# [The data]
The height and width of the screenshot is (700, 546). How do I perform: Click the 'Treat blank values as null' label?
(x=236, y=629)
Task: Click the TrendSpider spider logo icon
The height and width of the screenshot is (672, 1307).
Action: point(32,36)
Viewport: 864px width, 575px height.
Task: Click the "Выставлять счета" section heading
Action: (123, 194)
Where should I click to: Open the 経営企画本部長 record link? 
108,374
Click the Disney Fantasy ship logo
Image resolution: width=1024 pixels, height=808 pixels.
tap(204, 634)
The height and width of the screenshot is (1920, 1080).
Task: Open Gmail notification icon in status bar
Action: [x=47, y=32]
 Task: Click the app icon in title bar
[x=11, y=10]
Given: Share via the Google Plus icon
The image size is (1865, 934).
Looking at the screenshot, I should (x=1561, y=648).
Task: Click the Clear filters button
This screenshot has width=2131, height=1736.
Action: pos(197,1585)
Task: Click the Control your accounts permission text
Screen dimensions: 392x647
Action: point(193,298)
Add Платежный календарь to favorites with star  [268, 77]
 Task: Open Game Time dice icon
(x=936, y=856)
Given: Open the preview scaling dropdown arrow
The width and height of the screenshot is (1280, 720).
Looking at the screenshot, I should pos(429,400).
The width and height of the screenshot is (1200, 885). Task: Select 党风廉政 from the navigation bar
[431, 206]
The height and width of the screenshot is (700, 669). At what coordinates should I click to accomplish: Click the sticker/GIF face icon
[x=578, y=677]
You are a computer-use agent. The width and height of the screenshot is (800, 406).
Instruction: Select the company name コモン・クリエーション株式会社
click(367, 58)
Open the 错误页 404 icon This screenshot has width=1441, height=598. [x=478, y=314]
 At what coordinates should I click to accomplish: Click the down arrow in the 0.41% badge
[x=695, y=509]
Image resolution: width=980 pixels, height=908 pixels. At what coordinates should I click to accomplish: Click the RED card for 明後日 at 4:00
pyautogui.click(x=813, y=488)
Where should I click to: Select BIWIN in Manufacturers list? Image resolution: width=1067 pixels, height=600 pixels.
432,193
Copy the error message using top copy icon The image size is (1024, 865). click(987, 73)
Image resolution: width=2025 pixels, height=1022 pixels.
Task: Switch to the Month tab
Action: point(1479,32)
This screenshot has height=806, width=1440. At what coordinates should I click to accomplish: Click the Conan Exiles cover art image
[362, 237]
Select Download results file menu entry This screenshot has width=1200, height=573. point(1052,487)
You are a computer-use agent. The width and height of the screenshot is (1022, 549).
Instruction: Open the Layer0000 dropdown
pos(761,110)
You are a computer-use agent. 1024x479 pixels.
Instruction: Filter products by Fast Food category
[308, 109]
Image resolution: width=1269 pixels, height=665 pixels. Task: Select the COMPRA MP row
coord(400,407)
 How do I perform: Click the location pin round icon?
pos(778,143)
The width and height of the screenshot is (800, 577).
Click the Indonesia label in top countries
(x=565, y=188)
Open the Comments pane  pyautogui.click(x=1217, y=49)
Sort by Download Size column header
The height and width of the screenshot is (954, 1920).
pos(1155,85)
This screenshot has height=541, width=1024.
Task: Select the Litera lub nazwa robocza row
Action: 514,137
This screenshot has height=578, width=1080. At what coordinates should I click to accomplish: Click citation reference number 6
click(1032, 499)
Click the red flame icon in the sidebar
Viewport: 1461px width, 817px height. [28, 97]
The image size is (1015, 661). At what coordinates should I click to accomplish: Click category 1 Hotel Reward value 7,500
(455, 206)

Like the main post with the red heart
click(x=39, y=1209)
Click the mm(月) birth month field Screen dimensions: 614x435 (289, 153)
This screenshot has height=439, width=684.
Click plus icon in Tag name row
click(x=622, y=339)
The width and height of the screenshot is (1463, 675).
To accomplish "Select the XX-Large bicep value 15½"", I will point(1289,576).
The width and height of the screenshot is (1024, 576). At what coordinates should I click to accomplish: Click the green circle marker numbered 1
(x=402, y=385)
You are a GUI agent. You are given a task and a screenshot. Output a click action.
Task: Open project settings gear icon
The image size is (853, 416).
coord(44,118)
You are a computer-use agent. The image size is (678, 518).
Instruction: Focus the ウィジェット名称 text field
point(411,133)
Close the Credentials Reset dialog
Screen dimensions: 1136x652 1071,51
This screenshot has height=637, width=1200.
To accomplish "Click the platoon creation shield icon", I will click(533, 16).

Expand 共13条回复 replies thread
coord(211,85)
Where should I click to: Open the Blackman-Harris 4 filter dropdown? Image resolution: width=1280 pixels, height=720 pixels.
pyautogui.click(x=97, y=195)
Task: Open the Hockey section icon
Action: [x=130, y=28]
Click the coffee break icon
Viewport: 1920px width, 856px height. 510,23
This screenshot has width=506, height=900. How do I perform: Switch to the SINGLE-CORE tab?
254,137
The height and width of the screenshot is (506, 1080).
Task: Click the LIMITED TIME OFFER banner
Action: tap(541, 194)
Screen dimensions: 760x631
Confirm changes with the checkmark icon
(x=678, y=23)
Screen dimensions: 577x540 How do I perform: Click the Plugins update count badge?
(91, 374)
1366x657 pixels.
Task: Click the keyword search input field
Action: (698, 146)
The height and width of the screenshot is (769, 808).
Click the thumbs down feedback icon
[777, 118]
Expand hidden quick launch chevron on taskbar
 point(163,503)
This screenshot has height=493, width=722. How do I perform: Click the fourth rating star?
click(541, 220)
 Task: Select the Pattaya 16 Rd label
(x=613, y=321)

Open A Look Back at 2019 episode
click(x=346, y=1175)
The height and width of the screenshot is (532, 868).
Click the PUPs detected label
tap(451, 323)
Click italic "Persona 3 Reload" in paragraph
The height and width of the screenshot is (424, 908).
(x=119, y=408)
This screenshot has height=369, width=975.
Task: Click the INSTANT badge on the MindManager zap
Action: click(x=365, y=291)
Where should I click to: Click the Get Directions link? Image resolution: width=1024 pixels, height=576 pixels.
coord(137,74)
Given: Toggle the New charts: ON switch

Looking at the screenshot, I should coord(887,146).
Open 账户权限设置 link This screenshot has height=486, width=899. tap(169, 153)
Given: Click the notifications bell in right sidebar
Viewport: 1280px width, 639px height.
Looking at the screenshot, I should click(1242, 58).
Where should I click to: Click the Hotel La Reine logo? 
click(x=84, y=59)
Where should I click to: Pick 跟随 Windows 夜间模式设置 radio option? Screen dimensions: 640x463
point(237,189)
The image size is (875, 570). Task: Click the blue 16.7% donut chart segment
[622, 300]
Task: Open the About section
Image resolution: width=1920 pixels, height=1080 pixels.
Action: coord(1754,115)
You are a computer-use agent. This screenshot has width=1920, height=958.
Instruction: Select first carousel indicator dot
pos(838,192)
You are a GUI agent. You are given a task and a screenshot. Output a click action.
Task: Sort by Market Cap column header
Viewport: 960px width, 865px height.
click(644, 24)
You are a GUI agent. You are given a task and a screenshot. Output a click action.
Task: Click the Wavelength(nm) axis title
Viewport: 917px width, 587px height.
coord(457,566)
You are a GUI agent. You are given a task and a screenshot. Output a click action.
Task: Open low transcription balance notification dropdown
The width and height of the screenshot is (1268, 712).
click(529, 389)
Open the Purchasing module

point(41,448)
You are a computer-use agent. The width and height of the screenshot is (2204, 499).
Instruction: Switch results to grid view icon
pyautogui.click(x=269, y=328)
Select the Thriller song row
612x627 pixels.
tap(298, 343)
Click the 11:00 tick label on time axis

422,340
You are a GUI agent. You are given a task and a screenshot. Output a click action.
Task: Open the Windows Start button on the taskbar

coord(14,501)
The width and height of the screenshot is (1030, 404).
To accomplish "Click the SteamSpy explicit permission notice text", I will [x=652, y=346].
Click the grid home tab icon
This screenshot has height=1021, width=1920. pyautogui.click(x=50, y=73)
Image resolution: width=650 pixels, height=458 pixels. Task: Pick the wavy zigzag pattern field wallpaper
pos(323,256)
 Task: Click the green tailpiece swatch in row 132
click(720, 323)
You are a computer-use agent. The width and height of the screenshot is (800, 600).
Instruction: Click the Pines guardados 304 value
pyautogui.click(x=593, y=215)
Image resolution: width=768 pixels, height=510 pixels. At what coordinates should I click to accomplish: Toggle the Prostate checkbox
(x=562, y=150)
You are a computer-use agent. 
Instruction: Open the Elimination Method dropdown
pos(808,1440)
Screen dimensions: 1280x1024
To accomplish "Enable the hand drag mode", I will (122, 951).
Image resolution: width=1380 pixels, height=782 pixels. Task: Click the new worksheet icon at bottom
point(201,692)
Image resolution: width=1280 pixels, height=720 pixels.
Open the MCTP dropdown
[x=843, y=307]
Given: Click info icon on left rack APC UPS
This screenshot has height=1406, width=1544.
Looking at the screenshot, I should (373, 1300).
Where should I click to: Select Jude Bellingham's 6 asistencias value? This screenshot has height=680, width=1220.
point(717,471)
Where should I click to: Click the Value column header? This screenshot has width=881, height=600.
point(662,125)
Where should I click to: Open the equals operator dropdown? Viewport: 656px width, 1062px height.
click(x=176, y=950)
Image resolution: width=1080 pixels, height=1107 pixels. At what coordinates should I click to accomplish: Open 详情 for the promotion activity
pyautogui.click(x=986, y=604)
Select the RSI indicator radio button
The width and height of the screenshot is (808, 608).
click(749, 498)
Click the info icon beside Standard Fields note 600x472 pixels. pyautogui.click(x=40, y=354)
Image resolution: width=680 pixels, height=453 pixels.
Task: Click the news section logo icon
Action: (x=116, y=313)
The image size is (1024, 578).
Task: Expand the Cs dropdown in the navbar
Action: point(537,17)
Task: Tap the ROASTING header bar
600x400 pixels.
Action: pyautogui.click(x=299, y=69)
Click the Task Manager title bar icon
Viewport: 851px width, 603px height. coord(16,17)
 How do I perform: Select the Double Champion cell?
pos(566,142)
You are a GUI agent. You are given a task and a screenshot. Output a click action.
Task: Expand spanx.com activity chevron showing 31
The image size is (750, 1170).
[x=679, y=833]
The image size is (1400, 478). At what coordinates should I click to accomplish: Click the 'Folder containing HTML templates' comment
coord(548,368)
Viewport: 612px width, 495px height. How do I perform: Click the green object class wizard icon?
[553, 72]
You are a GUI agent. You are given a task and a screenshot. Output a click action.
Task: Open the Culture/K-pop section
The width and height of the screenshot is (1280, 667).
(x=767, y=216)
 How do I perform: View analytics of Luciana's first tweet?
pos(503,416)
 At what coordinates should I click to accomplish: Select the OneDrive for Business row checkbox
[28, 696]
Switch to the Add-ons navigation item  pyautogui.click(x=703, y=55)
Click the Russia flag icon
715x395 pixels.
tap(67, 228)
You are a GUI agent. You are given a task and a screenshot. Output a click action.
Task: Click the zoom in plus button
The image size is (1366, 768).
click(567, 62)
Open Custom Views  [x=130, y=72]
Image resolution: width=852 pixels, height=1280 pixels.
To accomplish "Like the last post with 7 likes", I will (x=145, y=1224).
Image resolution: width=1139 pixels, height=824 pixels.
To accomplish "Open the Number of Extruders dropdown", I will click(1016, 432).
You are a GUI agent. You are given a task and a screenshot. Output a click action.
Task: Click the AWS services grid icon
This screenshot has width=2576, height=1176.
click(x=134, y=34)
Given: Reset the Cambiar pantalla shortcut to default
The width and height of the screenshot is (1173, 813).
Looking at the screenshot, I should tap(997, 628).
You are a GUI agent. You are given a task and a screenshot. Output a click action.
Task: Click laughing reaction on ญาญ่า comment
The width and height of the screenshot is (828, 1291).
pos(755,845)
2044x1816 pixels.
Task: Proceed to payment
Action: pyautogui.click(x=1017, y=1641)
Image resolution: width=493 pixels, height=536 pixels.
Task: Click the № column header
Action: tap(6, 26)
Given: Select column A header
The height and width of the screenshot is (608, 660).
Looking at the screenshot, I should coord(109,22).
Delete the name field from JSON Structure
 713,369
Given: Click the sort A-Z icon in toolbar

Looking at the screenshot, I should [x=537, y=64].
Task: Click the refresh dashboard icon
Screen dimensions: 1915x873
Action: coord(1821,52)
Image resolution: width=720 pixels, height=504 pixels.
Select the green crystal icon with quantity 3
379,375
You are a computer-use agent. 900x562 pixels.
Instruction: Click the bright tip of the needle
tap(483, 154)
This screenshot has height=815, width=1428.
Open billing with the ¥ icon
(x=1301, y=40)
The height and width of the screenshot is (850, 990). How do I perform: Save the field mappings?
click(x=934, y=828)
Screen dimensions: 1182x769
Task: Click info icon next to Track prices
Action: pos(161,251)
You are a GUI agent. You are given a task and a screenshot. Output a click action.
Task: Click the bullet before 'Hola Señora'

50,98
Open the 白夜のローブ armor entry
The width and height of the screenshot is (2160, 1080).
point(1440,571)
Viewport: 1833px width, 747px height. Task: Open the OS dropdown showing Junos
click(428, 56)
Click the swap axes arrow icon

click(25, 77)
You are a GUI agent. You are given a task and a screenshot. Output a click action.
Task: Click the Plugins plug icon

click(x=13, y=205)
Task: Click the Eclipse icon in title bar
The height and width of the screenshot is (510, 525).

# [Assigned task]
Scan the material for lines with the word "permission", and copy each line you find.

# [Expected output]
Task: Click the Control your accounts permission text
To accomplish "Click the SteamSpy explicit permission notice text", I will [x=652, y=346].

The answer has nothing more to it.